[[ Information supplied open ]]
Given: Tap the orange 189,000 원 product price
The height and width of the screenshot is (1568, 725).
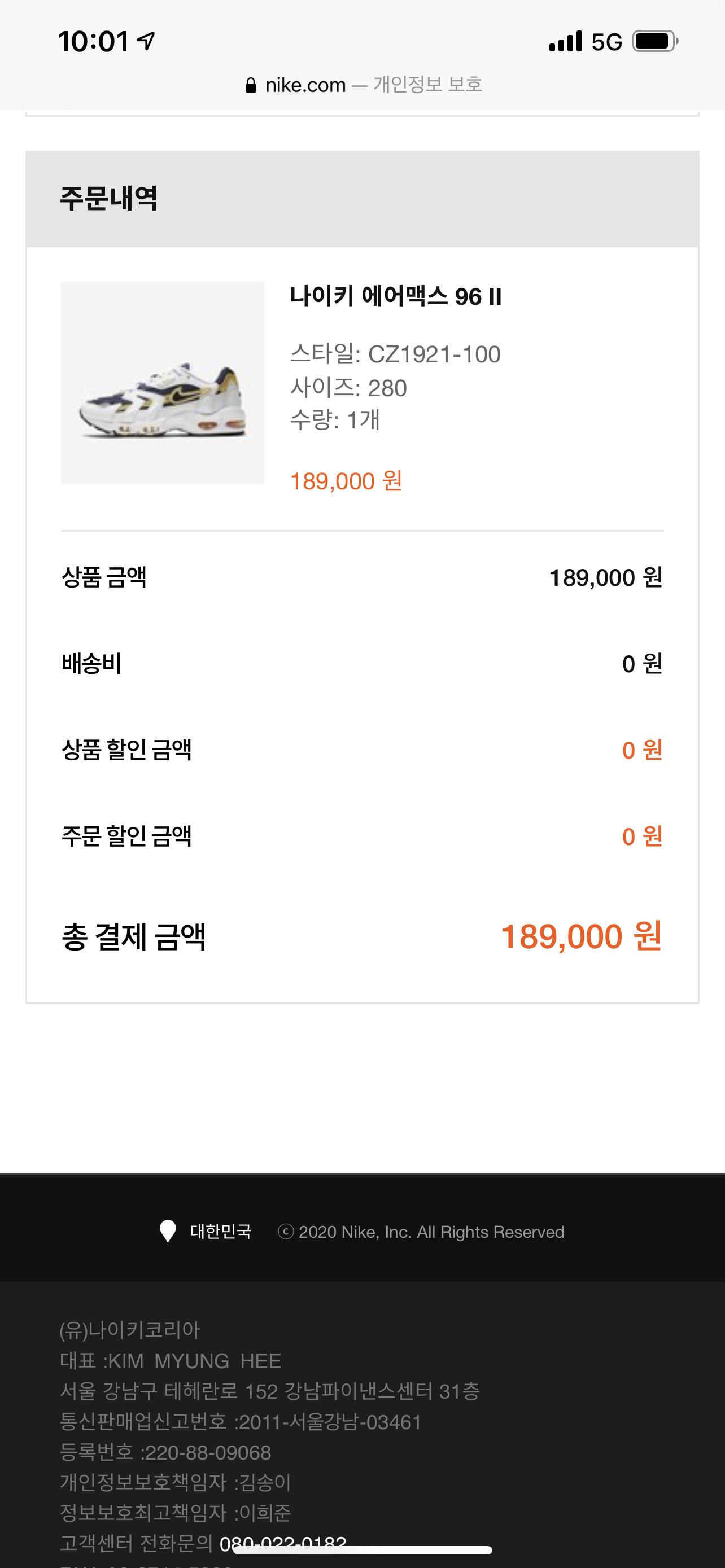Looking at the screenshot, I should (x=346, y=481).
[[ Information supplied closed ]]
[[ Information supplied open ]]
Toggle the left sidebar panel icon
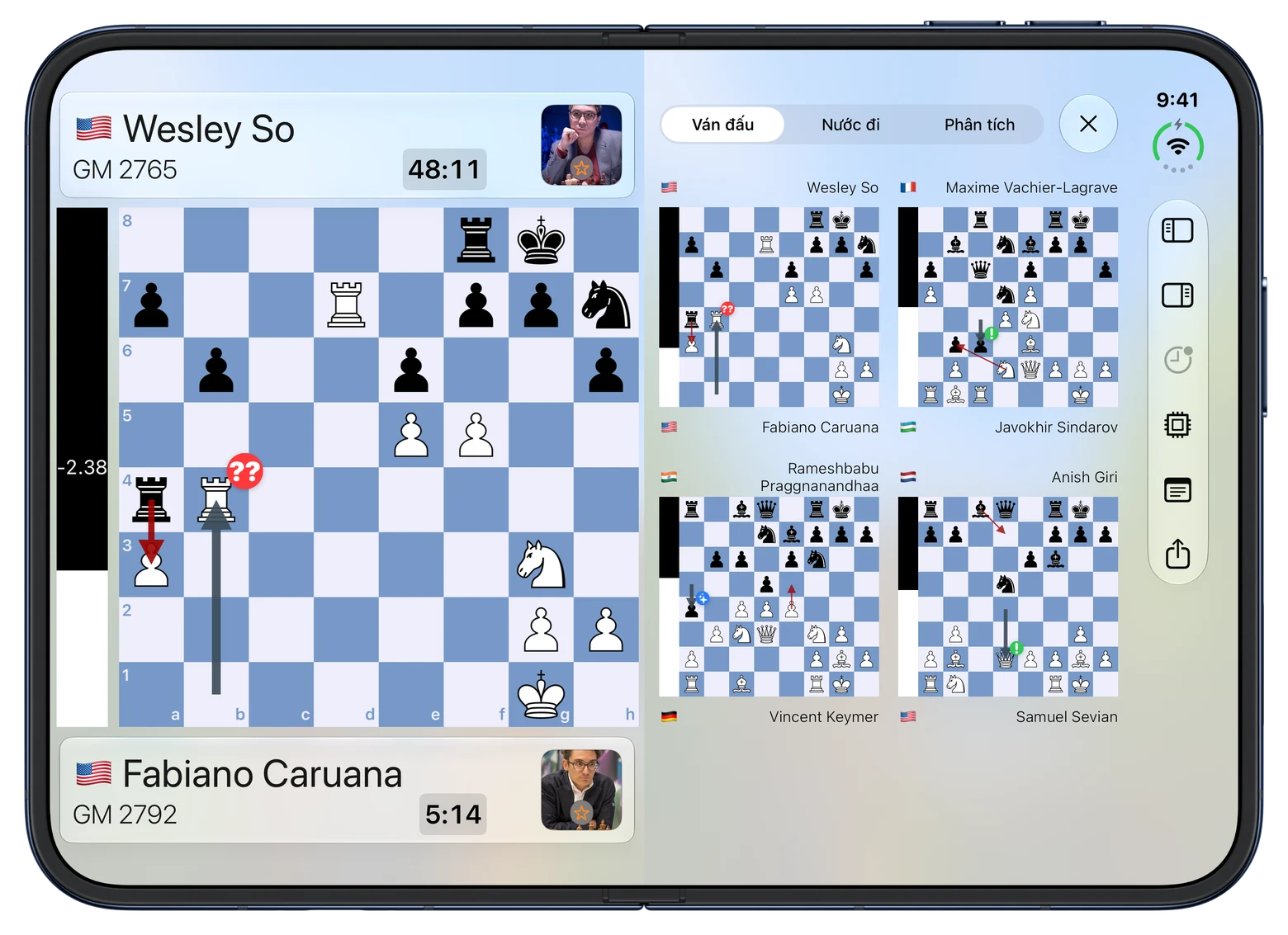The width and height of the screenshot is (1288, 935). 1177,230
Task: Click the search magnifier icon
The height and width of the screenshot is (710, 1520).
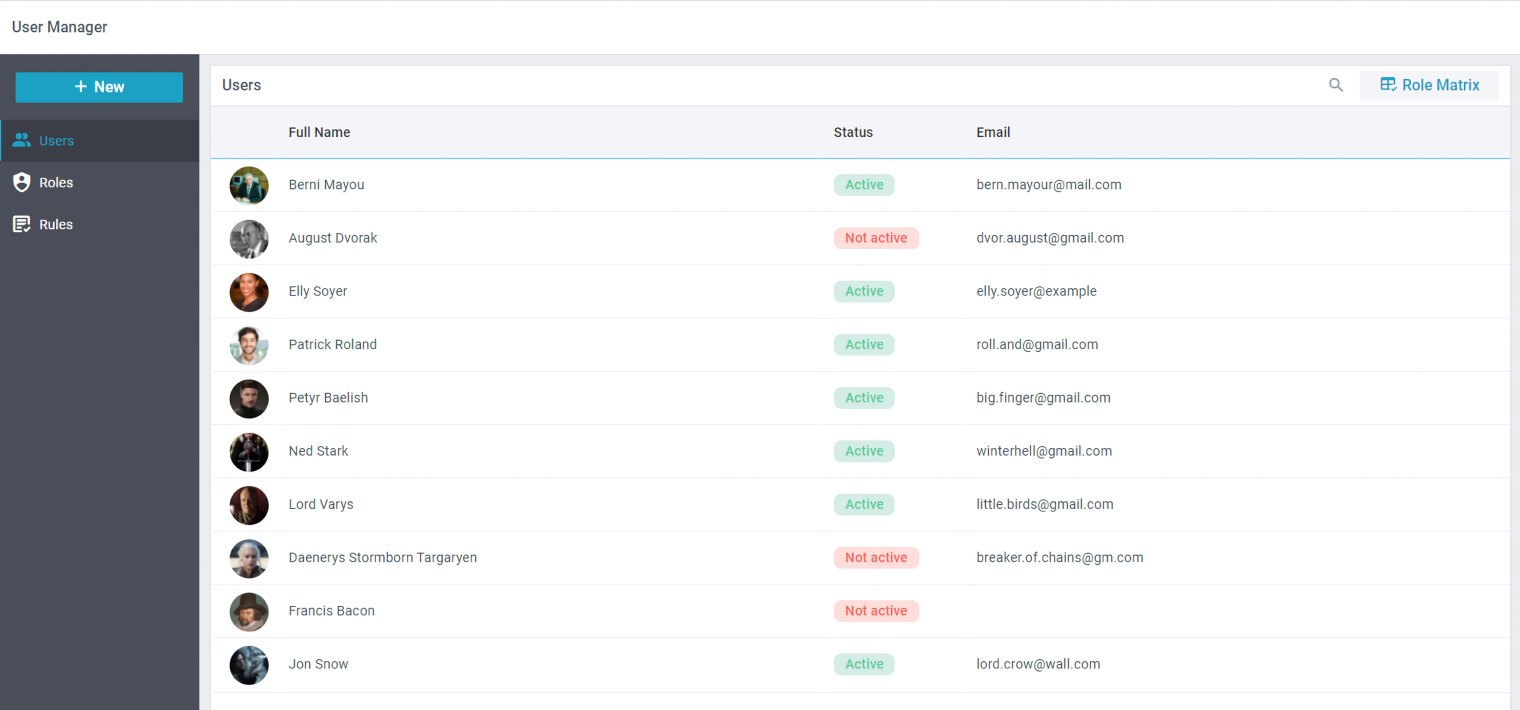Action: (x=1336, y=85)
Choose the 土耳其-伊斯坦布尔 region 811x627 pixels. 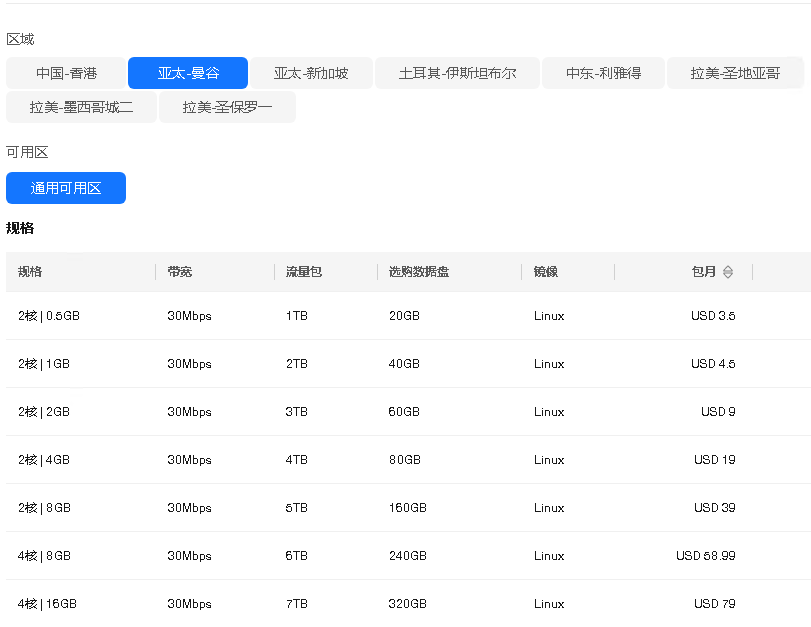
[[ Information supplied closed ]]
#### Task statement:
For this exercise, reproduce exactly the lines of the records above from the one with "Task: Click the search magnifier icon" up to and including the one with "Choose the 土耳其-伊斯坦布尔 region 811x627 pixels.", without pictures.

#### Output of the task:
Task: Click the search magnifier icon
The height and width of the screenshot is (710, 1520).
Action: (x=1336, y=85)
Choose the 土耳其-伊斯坦布尔 region 811x627 pixels. 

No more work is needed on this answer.